## WHAT IS BEING ASKED
For this exercise, retype all the data exactly and exclude every image.

** PROVIDED RECORDS follows **

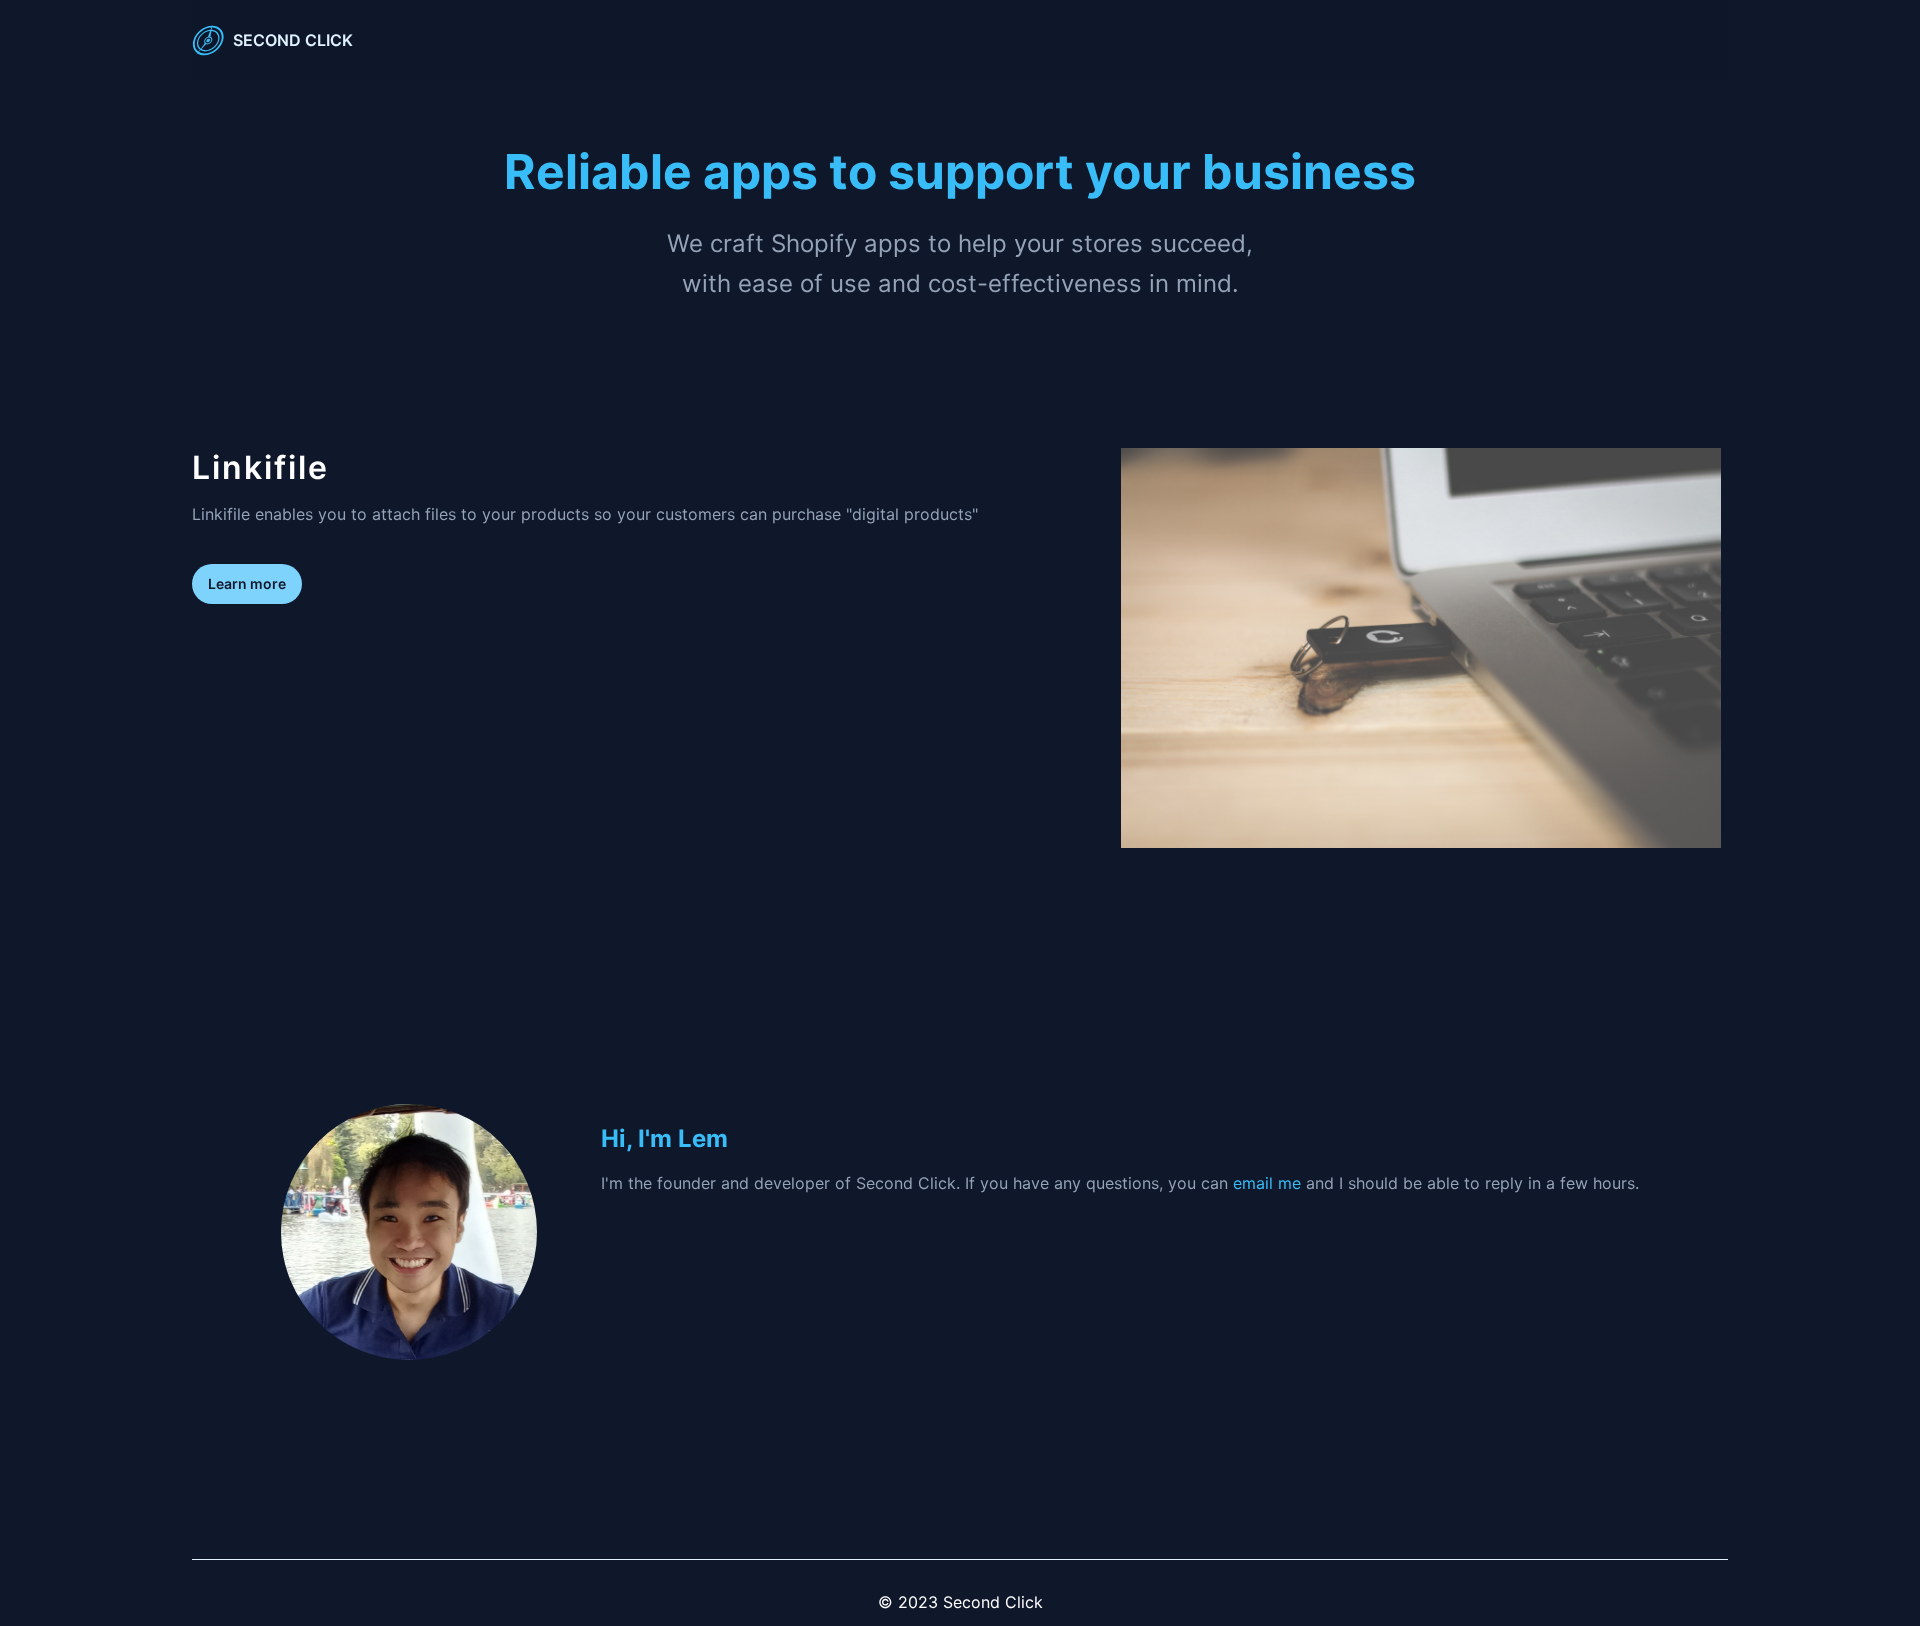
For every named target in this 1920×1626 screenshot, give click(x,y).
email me (1267, 1183)
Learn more (247, 583)
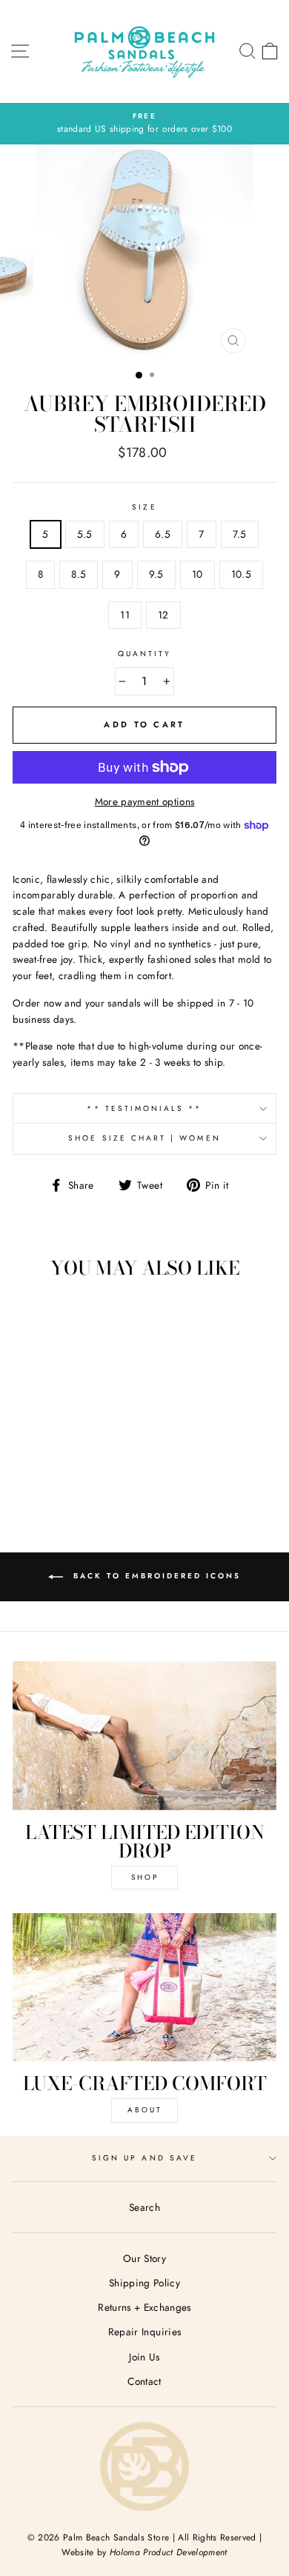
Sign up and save (144, 2157)
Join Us (144, 2356)
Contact (144, 2381)
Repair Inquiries (144, 2331)
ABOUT (144, 2109)
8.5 (78, 574)
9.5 (156, 574)
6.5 (162, 534)
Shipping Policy (144, 2282)
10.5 (241, 574)
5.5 (85, 534)
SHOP (145, 1877)
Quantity (144, 653)
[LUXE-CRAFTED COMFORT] (144, 1987)
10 (197, 574)
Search (144, 2207)
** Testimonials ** (144, 1108)
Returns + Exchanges (144, 2307)
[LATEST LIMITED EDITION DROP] (144, 1735)
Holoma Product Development (168, 2552)
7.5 (240, 534)
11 (125, 614)
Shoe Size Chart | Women (144, 1138)
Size (144, 507)
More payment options (145, 801)
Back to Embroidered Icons (155, 1576)
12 (163, 614)
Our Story (144, 2258)
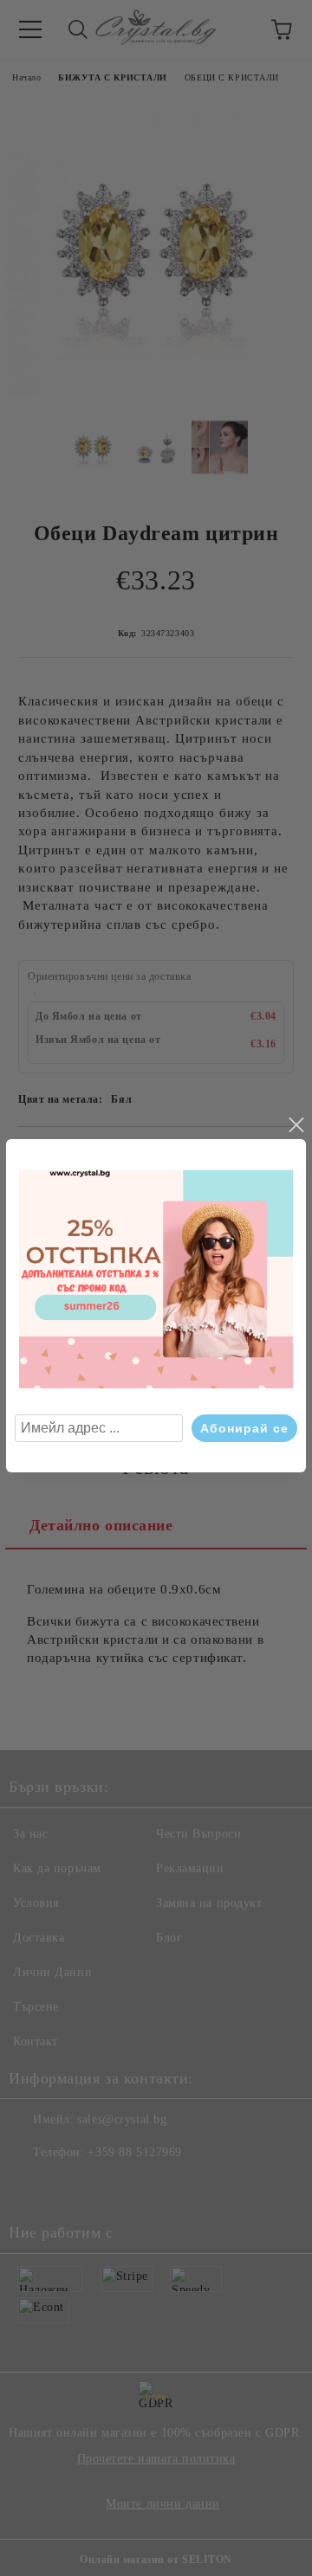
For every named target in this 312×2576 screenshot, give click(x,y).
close (295, 1125)
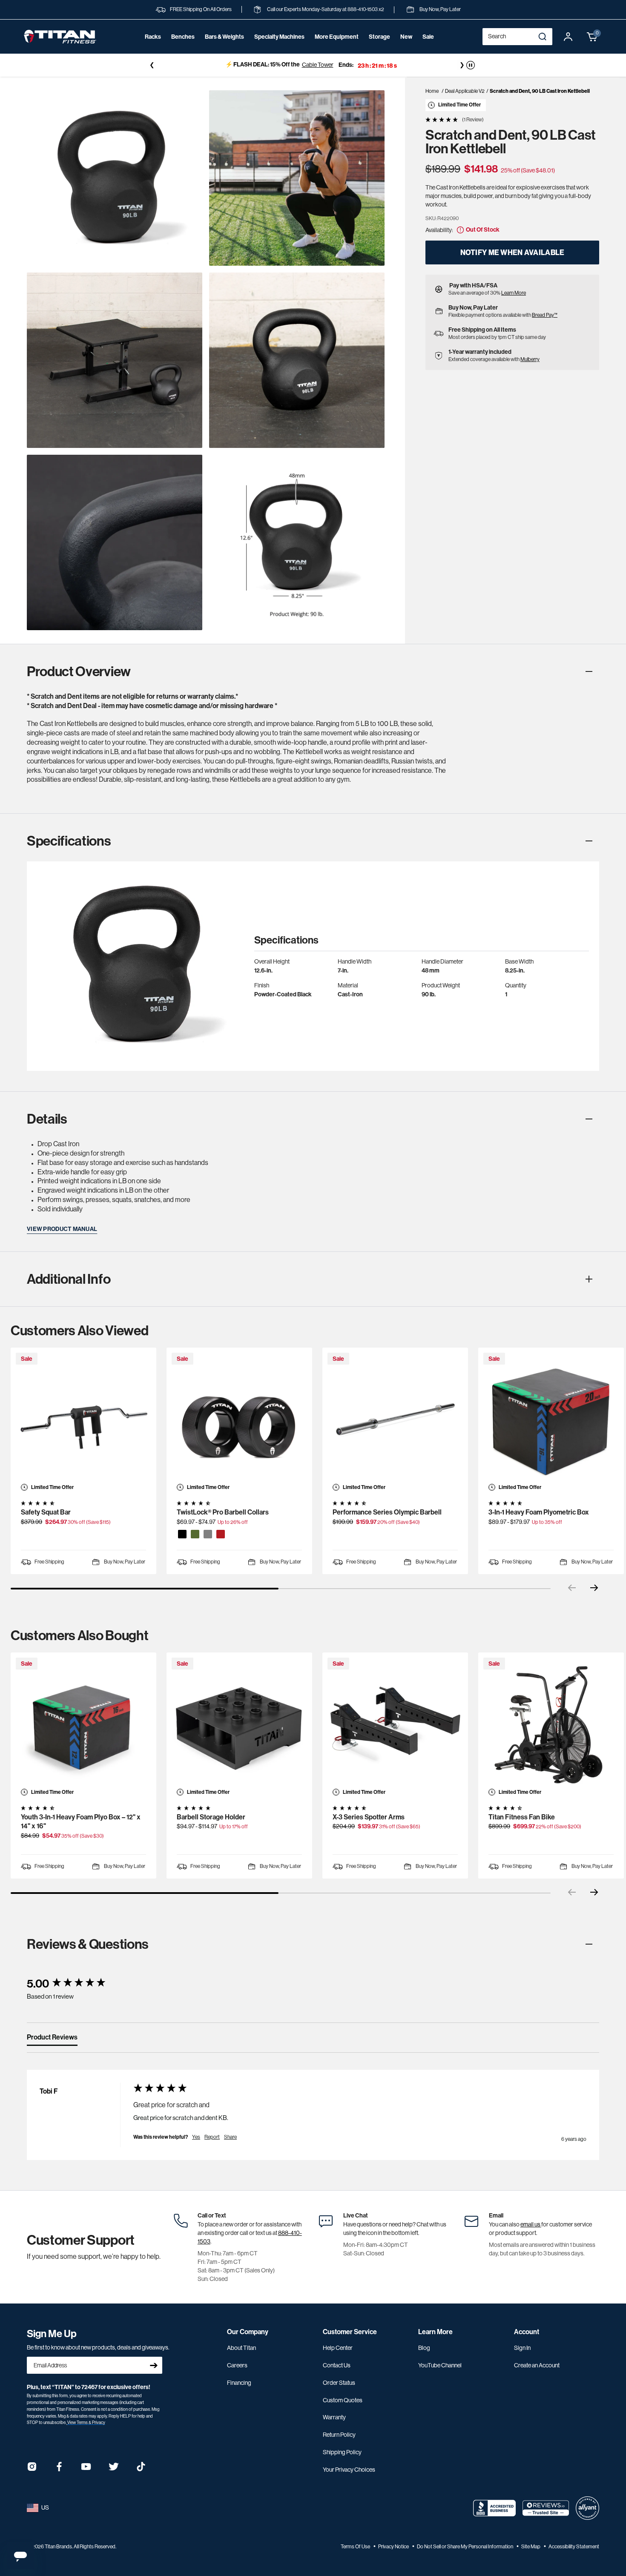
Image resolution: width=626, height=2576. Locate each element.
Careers (237, 2365)
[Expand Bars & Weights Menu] (224, 49)
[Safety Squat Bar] (83, 1420)
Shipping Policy (342, 2452)
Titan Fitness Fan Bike (521, 1817)
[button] (592, 36)
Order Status (339, 2382)
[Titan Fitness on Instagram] (32, 2469)
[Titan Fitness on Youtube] (86, 2469)
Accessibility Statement (573, 2547)
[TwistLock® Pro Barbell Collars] (239, 1420)
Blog (424, 2347)
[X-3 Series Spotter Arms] (395, 1725)
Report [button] (212, 2137)
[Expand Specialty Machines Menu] (279, 49)
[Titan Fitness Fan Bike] (551, 1725)
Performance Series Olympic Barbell (387, 1512)
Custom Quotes (342, 2400)
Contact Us (336, 2365)
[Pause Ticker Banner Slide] (470, 65)
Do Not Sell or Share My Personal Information (465, 2547)
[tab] (52, 2039)
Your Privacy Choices (349, 2469)
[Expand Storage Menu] (379, 49)
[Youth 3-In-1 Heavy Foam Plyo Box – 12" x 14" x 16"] (83, 1725)
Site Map (531, 2547)
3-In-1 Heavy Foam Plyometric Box (538, 1512)
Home (432, 91)
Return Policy (339, 2434)
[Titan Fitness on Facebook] (59, 2469)
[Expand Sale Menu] (428, 49)
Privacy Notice (394, 2547)
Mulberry (530, 359)
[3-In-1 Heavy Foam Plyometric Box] (551, 1420)
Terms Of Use (356, 2547)
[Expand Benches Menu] (182, 49)
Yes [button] (196, 2137)
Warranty (334, 2417)
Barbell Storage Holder (211, 1817)
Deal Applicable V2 (465, 91)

** End of PROVIDED RECORDS **

## COMPLETED EXERCISE
For every named target in this 1920×1626 screenshot, give click(x,y).
email me (1267, 1183)
Learn more (247, 583)
Sign up and save (144, 2157)
Join Us (144, 2356)
Contact (144, 2381)
Repair Inquiries (144, 2331)
ABOUT (144, 2109)
8.5 (78, 574)
9.5 (156, 574)
6.5 (162, 534)
Shipping Policy (144, 2282)
10.5 (241, 574)
5.5 (85, 534)
SHOP (145, 1877)
Quantity (144, 653)
[LUXE-CRAFTED COMFORT] (144, 1987)
10 (197, 574)
Search (144, 2207)
** Testimonials ** (144, 1108)
Returns + Exchanges (144, 2307)
[LATEST LIMITED EDITION DROP] (144, 1735)
Holoma Product Development (168, 2552)
7.5 (240, 534)
11 (125, 614)
Shoe Size Chart | Women (144, 1138)
Size (144, 507)
More payment options (145, 801)
Back to Embroidered Icons (155, 1576)
12 (163, 614)
Our Story (144, 2258)
For every named target in this 312×2576 screenshot, give click(x,y).
close (295, 1125)
Image resolution: width=626, height=2576. Locate each element.
Careers (237, 2365)
[Expand Bars & Weights Menu] (224, 49)
[Safety Squat Bar] (83, 1420)
Shipping Policy (342, 2452)
Titan Fitness Fan Bike (521, 1817)
[button] (592, 36)
Order Status (339, 2382)
[Titan Fitness on Instagram] (32, 2469)
[Titan Fitness on Youtube] (86, 2469)
Accessibility Statement (573, 2547)
[TwistLock® Pro Barbell Collars] (239, 1420)
Blog (424, 2347)
[X-3 Series Spotter Arms] (395, 1725)
Report [button] (212, 2137)
[Expand Specialty Machines Menu] (279, 49)
[Titan Fitness Fan Bike] (551, 1725)
Performance Series Olympic Barbell (387, 1512)
Custom Quotes (342, 2400)
Contact Us (336, 2365)
[Pause Ticker Banner Slide] (470, 65)
Do Not Sell or Share My Personal Information (465, 2547)
[tab] (52, 2039)
Your Privacy Choices (349, 2469)
[Expand Storage Menu] (379, 49)
[Youth 3-In-1 Heavy Foam Plyo Box – 12" x 14" x 16"] (83, 1725)
Site Map (531, 2547)
3-In-1 Heavy Foam Plyometric Box (538, 1512)
Home (432, 91)
Return Policy (339, 2434)
[Titan Fitness on Facebook] (59, 2469)
[Expand Sale Menu] (428, 49)
Privacy Notice (394, 2547)
Mulberry (530, 359)
[3-In-1 Heavy Foam Plyometric Box] (551, 1420)
Terms Of Use (356, 2547)
[Expand Benches Menu] (182, 49)
Yes [button] (196, 2137)
Warranty (334, 2417)
Barbell Storage Holder (211, 1817)
Deal Applicable V2 (465, 91)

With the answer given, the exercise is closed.